Es ist brechend voll, Menschenmassen bevölkern das Lokal. Man tanzt und die Stimmung ist alkoholselig, zumal das Glas Wein für nur 20 Pfennig ausgeschenkt wird, wenn auch wenig stilecht aus Kaffeekannen. Ein Mann mit kahlem Kopf betritt die Bühne, um eine Rede zu halten. Nach Auskunft meines Tischnachbarn handelt es sich um Oberbürgermeister Dr. Müller. Er schildert die Notlage der deutschen Weinbauern und bewertet die Delmenhorster Patenschaft für den Winzerort Marienthal an der Aar als probates Mittel zur Linderung der dortigen Not. Schließlich erhebt er sein Glas mit Marienthaler Spätburgunder und bringt einen Toast auf das Wohl der Patengemeinde aus.
Das Glas Wein kostet nur 20 Pfennig
Die Stimmungskanone Harry Horst vom Sender Hamburg, der Bremer Sänger Kurt Harder und die Sängergilde Delmenhorst unterhalten dann mit Rhein- und Weinliedern. NS-Parteidienststellen, Reichsnährstand, und der Deutsche Gemeindetag hielten Patenschaften für notleidende Weinbauregionen für ein geeignetes Instrument, um den Weinkonsum zu steigern.

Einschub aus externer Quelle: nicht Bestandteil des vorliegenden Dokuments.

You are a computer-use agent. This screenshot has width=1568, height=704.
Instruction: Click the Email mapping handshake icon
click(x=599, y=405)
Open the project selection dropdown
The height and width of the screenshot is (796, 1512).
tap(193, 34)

Die reichsweite Ausrichtung einer Weinwoche unter dem Motto „Fest der deutschen Traube und des Weines“ mit Werbung auf Veranstaltungen und in den Medien sollte dabei die Effizienz übernommener Patenschaften noch steigern und den Weinverbrauch nach oben treiben. Ziel war es, dem Wein seinen Charakter als Genussmittel zu nehmen und ihm den Ruf eines „Volksgetränkes“ zu vermitteln.

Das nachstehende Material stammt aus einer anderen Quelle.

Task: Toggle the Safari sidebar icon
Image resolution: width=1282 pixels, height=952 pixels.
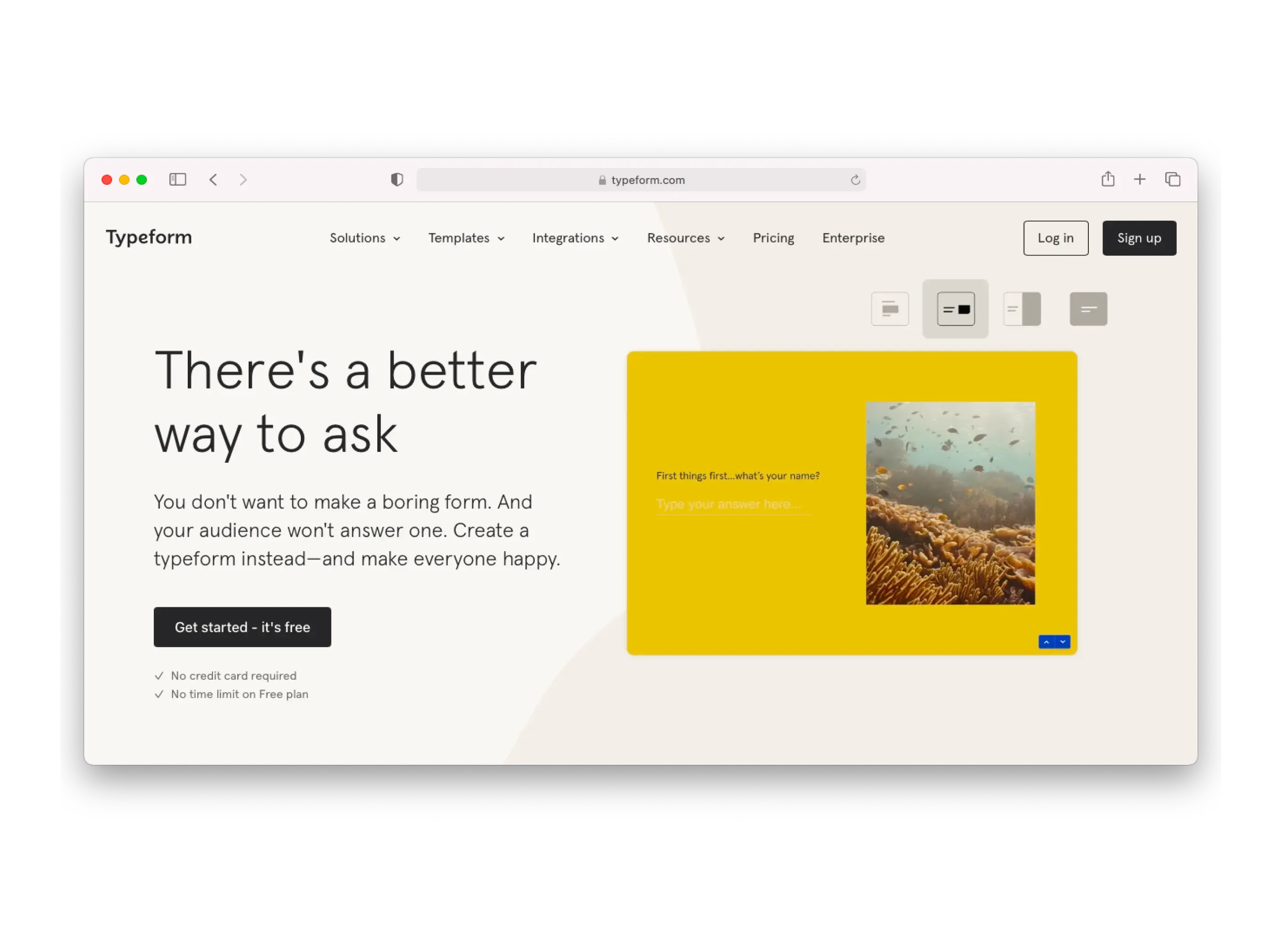Action: point(178,180)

Delmenhorst wird Patenstadt von Marienthal
Delmenhorst wurde Patenstadt von Marienthal. Zur Organisation fand am 8. Oktober 1935 ein Gespräch bei Bürgermeister Dr. Anacker statt, an dem Gastwirte und Weinhändler teilnahmen. Der Absatz wurde auf 1500 Liter geschätzt. Hiervon sollten die Gastwirte 1000 Liter und Kolonialwarenhändler und Drogisten 500 Liter übernehmen. Geordert wurde Rotwein zum Preis von 650 RM pro 1000 Liter. Die in Fässer abgefüllte Lieferung wurde hier vor Ort auf Flaschen gezogen und verteilt.